MacKillop died in 1909. In her lifetime she clashed with senior clergy and was briefly excommunicated, partly for exposing a sex-abusing priest.
Thousands of Australians are in Rome to witness the ceremony. Hundreds of them are nuns from the order MacKillop helped found, the Sisters of St Joseph of the Sacred Heart.
“We’ve always believed that Mary was a saint,” said 65-year-old Moya Campbell, a member of the order.
Father Thomas Casanova, a Catholic priest from New South Wales and a distant relative of MacKillop, said it was a momentous occasion.
“I’ve been looking forward to this since I was a child. She will help us have a greater perspective on life,” he said.
To others it was important to recognise MacKillop’s lifetime of commitment to working with poor people, including Australia’s Aboriginal population.
“She supported Aboriginal people because she believed in supporting people who were disadvantaged,” said pilgrim Melissa Brickell.
“She sought social justice for Aboriginal people, so she is a friend of Aboriginal people from the early, early days.”

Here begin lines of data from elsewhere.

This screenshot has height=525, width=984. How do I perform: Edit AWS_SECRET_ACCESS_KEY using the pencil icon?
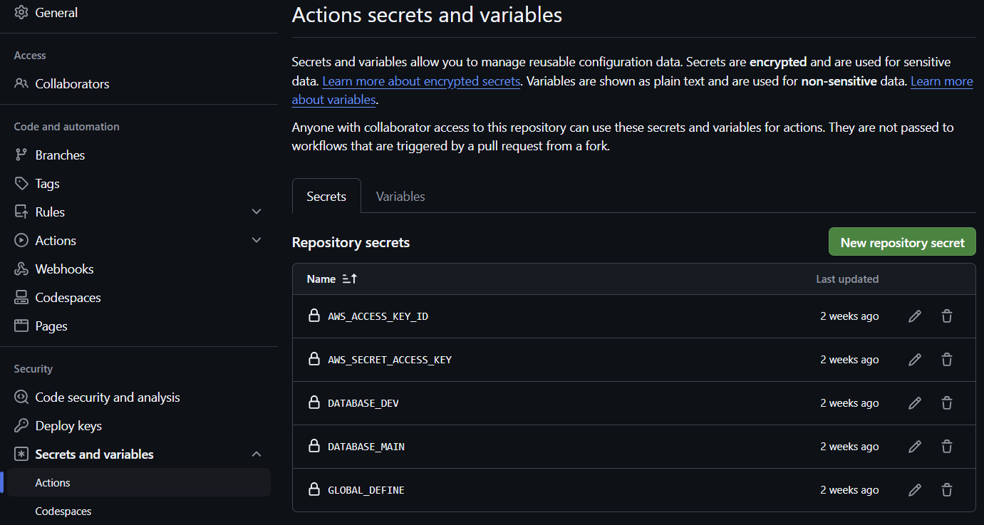click(x=914, y=360)
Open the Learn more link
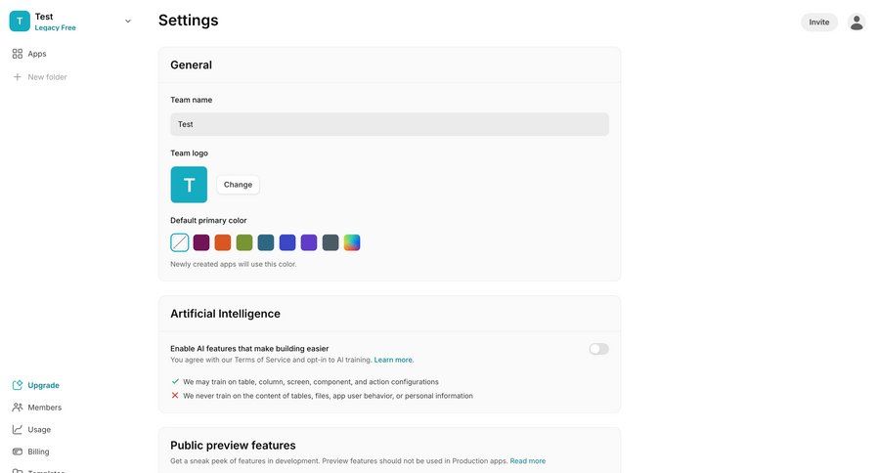 coord(393,360)
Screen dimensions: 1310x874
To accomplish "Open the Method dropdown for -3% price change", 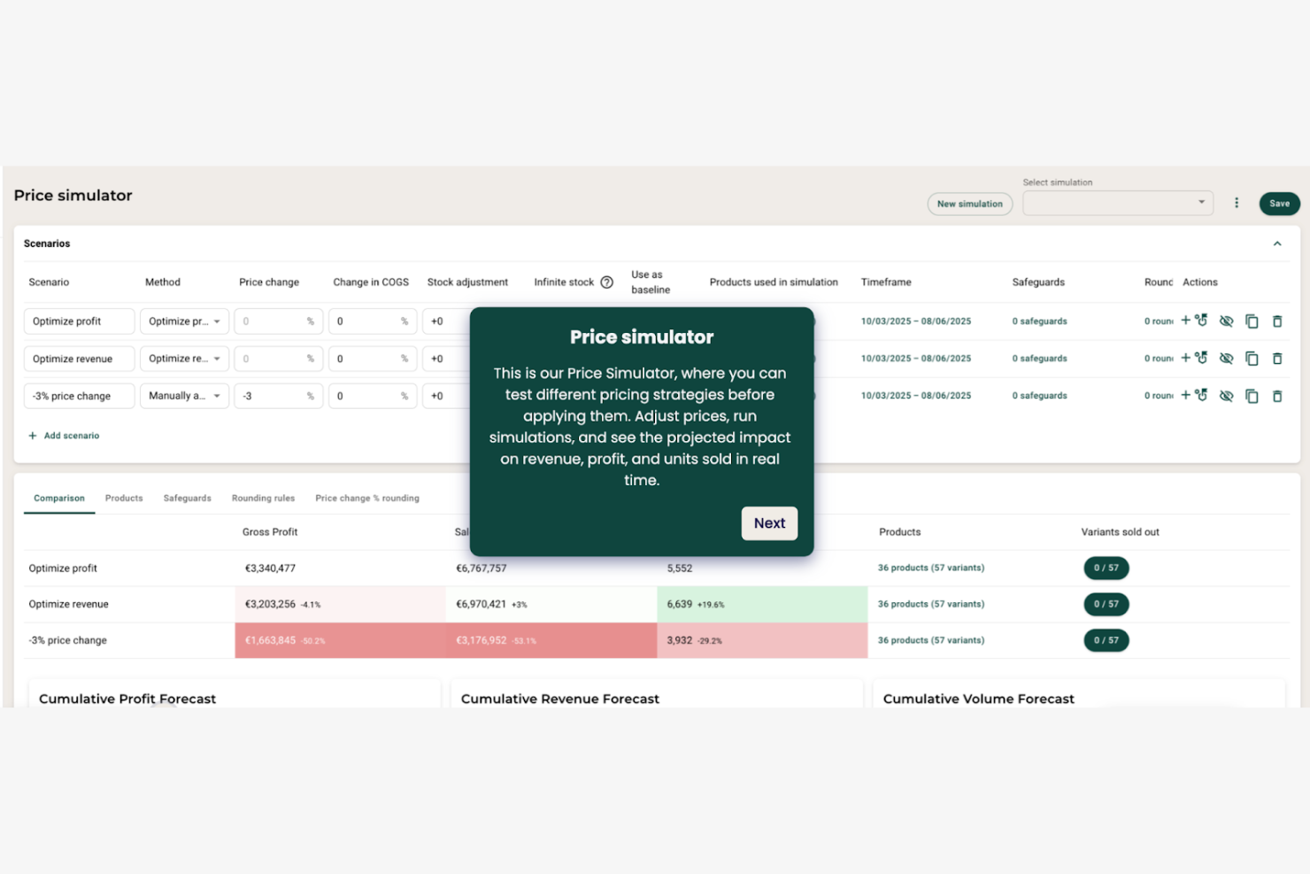I will [184, 396].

Excommunicated in 1871, Mary MacKillop (photo, from abc.net.au) was exonerated by the Church, and she was eventually put on the road to sainthood in 1995, when Pope John Paul II beatified her.
Kevin Rudd, Australian foreign minister, also came to attend the ceremony. He has described MacKillop as “an extraordinary Australian woman”.
In order for anyone to become a saint, the Church has to officially recognise their intermediary role in two miracles.
The first was recognised by Pope John Paul II, and last year Pope Benedict ruled a person had been cured of cancer after praying for the nun’s assistance.
Some have called for MacKillop to made a patron saint of abused children, because of her role in exposing clerical abuse.
There has been a wave of cases around the world in recent months, in which Church authorities failed to deal properly with priests accused of child abuse. Sometimes they were simply moved to new parishes, putting more children at risk.
In Australia MacKillop has become a kind of religious celebrity. She has been the subject of a musical, has stamps and pop songs in her honour and her image has been projected onto Sydney’s Harbour Bridge.
In order to mark her passage to sainthoud, thousands of people have attended a Mass in Melbourne’s St Patrick’s Cathedral.
And pilgrims have been converging all week on the chapel and museum at the site in North Sydney where she died.
During the same ceremony at the Vatican, candidates from Canada, Poland, Italy and Spain have also been officially recognised as saints.